Non sarai mai solo, in campagna elettorale: ovunque ti giri, incrocerai lo sguardo – perlopiù sorridente, talvolta severo – di un candidato alle incombenti elezioni cantonali. Un susseguirsi di nomi, cognomi, slogan, numeri di lista e di candidatura che, escludendo qualche raro guizzo isolato, prosegue monocorde per strade e stradine del cantone.

Una monotonia spezzata, ogni tanto, da baffi, corna, denti da vampiro, vituperi vari. E già solo per questo sarebbero da ringraziare, gli imbrattatori di manifesti elettorali: arricchiscono e ravvivano un paesaggio cartellonistico perlopiù desolante. Ma chi davvero li dovrebbe ringraziare sono i politici presi di mira, i cui piatti manifesti acquistano improvvisamente spessore, trovano like e condivisioni sui social media e offrono al politico di turno la possibilità di fare bella figura mostrandosi superiore e tollerante, magari mandando, in stile Salvini, baci e abbracci agli imbrattatori.
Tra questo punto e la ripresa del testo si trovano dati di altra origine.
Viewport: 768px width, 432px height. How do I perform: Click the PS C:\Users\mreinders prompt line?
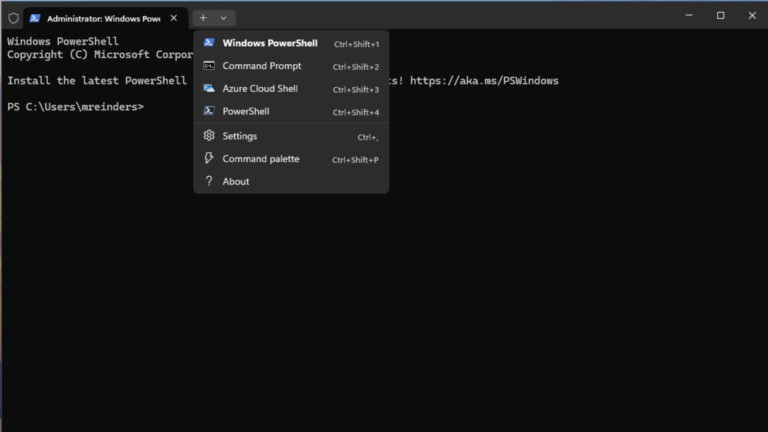75,107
“Tutta pubblicità gratuita” ha riconosciuto, con onestà, uno dei politici presi di mira. Salvo poi definirli, gli imbrattatori, “idioti e maleducati” (un consiglio: se vuoi condannare chi insulta, meglio evitare gli epiteti ingiuriosi) e concludere col classico “li denuncerei, non fosse che la magistratura ha di meglio da fare”. “Un segno di inciviltà” gli ha fatto eco un candidato. Ora: di che civiltà stiamo parlando, di preciso? Perché a ben guardare, di graffiti volgari e a tema politico se ne sono trovati sui muri di Pompei – e non li si può liquidare con “son napoletani” – e la Gioconda con un paio di baffi (e il poco rispettoso titolo “Elle a chaud au cul”) è adesso nei musei: la storia della civiltà è non solo attraversata, ma proprio costruita da atti irrispettosi e di dissenso.

Si dirà che in democrazia lo spazio per il dissenso è altro. Certamente ci sono anche altre modalità per intervenire nel dibattito politico, ma penso che la nostra società non solo possa tollerare un po’ di sfacciataggine, ma debba lasciare uno spazio a queste manifestazioni di dissenso anonimo, spontaneo e insolente, fatti salvi ovviamente gli eccessi da codice penale.
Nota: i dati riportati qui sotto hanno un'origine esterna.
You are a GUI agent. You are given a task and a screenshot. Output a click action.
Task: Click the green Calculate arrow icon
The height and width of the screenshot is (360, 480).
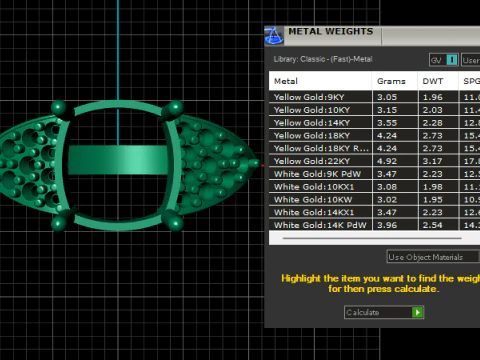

Si dirà che si lede la libertà di espressione dei candidati. Il che sarebbe vero se qualcuno, nottetempo, cancellasse tutti i manifesti di un candidato o di un partito; applicarlo a una scritta ingiuriosa pare troppo persino per la Repubblica dell’iperbole.

Si dirà: è un atto vandalico. Certamente, e infatti ferma condanna a graffiti su dimore storiche, ma per la maggior parte dei casi stiamo parlando di qualche segno su pezzi di carta comunque destinati a durare il tempo di una campagna elettorale. Per fortuna.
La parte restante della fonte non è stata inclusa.